What's your favourite city? Your favourite colour, flower, fragrance, decade? On the surface, they are building a mood board. I particularly like these questions because they lure the client into storytelling with themselves as hero, this can reveal so much about how a client wishes to be percieved. Look again at the questions, and you will notice what they never do: not one of them asks the client to justify anything. There is no budget in them, no audience, no ledger. They gather everything a designer needs to know about desire without once asking the client to account for it.
And then there is the man himself. Williamson's talent, his understanding, his evident delight in the whole business of making rooms beautiful, do their own quiet work. Permission radiates off him. If a man this good takes this much joy in colour, pattern and pleasure, then wanting those things must be allowed. Some designers grant permission through their process and their paperwork. Some grant it simply by being so obviously, unashamedly in love with the work. It is the same service, delivered through personality rather than process.
What this means for practice
This brief-taking experience changed how I present. The words that allow a conflicted client to say yes are longevity, craft, provenance, support, and practicality. Using these terms is not manipulation but translation. The client who cannot approve an indulgence can approve a thing made properly, by someone skilled, that will outlast them. These are frequently the same object. Supporting a small business, a gifted artisan. Our job is to present it in language that gives them permission.
It changed my paperwork. I learned to put my professional recommendation in writing, not to protect myself, though it does that too, but because a written recommendation is a permission slip. It is the thing the client quotes at the dinner table, to the sceptical parent, to their own hesitation. When a client says "the designer said we needed it," they are not passing the buck. They are borrowing your authority to make their own desire legitimate.
Carrying the moral burden is part of the service we provide to our wealthy clients.

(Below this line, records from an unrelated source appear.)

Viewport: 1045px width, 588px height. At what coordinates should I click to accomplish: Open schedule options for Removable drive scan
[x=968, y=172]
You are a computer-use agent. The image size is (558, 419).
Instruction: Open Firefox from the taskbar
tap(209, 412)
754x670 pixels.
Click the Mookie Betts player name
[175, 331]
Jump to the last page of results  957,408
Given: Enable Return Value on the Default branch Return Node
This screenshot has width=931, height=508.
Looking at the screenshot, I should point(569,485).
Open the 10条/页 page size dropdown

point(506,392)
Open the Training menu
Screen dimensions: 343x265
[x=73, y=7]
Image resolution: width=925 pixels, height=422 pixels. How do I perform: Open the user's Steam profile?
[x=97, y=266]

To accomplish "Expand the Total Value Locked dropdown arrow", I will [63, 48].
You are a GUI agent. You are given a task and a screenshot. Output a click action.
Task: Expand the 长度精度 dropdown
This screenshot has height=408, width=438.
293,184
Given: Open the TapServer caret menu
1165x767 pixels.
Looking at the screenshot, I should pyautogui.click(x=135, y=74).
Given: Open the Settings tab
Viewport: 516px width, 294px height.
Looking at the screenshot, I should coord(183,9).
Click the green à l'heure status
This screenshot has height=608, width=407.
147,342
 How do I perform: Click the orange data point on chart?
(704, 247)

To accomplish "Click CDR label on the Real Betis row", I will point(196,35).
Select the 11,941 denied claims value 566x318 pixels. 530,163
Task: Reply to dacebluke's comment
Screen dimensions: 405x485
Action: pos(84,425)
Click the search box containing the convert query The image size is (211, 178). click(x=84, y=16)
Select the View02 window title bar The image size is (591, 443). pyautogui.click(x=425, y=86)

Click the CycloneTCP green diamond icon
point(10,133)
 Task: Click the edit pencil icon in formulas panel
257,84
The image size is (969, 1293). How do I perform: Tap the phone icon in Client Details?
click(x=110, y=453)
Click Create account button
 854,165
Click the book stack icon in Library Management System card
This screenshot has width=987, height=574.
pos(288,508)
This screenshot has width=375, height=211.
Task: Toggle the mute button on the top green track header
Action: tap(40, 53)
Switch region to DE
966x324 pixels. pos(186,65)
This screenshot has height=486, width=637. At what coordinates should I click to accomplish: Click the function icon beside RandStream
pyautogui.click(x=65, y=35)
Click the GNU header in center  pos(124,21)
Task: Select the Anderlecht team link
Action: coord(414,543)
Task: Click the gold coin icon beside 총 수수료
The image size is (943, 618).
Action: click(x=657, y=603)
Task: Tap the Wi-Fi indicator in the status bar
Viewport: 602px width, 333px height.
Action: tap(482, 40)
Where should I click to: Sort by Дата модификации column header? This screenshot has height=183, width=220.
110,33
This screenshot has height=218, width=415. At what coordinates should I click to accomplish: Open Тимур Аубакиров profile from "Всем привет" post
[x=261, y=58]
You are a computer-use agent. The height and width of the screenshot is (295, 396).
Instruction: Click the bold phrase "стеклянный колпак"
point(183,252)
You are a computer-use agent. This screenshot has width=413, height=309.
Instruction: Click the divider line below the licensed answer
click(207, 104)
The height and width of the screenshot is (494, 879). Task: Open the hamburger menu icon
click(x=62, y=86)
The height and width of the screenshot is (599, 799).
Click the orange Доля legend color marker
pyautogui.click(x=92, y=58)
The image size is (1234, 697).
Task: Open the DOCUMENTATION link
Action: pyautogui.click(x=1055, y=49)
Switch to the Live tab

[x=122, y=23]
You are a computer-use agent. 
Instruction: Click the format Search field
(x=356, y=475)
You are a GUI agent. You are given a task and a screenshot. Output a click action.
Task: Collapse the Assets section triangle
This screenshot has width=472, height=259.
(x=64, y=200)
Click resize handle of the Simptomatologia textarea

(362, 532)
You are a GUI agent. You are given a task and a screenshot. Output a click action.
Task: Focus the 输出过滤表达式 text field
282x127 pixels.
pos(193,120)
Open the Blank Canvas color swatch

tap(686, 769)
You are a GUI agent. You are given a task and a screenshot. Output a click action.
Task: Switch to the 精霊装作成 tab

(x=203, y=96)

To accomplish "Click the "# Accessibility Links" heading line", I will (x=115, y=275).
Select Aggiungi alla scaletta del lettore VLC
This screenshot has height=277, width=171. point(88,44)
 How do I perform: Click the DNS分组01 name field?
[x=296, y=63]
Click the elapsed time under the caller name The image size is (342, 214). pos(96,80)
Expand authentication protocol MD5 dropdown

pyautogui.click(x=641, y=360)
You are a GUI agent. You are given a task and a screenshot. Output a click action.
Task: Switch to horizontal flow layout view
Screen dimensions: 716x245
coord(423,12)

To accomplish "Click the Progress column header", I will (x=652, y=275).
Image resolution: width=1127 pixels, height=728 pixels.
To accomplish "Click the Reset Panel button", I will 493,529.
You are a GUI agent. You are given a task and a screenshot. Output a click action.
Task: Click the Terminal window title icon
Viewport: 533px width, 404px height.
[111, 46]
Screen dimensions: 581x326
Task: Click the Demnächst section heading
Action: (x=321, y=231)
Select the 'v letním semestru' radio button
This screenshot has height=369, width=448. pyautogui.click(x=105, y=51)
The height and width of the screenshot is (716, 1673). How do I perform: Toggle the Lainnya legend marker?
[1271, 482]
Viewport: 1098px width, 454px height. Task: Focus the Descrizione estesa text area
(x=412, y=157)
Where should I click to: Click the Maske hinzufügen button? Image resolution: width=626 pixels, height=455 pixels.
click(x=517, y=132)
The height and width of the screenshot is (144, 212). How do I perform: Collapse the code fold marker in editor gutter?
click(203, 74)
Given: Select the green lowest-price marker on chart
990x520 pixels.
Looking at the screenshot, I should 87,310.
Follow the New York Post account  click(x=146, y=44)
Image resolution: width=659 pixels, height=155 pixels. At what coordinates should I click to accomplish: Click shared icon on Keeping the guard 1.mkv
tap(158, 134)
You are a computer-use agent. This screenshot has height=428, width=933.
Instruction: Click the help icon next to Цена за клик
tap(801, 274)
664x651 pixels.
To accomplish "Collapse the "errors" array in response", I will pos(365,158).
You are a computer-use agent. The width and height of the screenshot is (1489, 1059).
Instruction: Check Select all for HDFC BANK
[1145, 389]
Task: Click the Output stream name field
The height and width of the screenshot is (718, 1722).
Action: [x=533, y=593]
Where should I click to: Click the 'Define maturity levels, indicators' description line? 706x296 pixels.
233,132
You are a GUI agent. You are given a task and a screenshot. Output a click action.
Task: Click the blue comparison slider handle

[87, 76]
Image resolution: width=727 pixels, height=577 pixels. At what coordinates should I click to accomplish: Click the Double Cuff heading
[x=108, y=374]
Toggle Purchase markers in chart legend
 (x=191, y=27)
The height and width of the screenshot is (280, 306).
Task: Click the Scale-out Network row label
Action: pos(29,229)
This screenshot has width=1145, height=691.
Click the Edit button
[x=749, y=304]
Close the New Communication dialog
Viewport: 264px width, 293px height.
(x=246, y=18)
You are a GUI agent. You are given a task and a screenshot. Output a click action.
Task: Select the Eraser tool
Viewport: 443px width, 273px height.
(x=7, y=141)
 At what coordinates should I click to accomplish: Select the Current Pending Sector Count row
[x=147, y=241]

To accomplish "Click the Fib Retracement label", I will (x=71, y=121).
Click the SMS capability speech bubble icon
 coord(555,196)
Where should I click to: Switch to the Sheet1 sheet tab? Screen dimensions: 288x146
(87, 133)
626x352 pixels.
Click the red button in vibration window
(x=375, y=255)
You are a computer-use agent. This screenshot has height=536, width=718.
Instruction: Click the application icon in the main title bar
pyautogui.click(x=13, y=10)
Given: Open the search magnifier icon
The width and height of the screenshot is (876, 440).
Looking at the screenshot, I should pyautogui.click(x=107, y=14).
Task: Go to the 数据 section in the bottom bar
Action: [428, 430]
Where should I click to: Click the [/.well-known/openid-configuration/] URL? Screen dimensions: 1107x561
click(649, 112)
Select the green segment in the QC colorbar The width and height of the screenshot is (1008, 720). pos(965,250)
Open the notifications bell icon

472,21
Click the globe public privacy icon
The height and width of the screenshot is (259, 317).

And it changed how I read resistance. Clients who query the visible item and wave through the invisible one at twice the price are not being irrational about money; they are being entirely rational about exposure. The flinch at a fee or a fabric is often not affordability at all. It is a moral flinch, a moment when the need to feel legitimate and the design itself have come into conflict, and it is resolved not with a discount but with a reason. I learned to name the reasonable choice at the decision points where I knew the flinch would come, and to have the reason ready before it was needed.
All of this calls to mind the work that Soane does promoting their support of threatened British crafts. The honour of the endeavour offsets misgivings about the ambition of the price tag.
None of this is written to mock the clients concerned, then or since. Discomfort about wealth is not hardship, and I am not suggesting the worries of the fortunate matter more than the needs of anyone else. But the discomfort is real, it walks into our studios every week, and awareness of it helps us serve our clients better. The kindest thing a designer can do for these clients, and the smartest thing commercially, turn out to be the same thing: recognise the weight they are carrying, and build a process that quietly takes it from them.
I misread that couple, and learned so much from the misreading. The brief is not the instruction set. The brief is the opening position of someone who is also negotiating with themselves, and the designer who understands that stops selling schemes and starts granting permission. It never appears on the fee proposal, but it might be the most valuable thing we provide.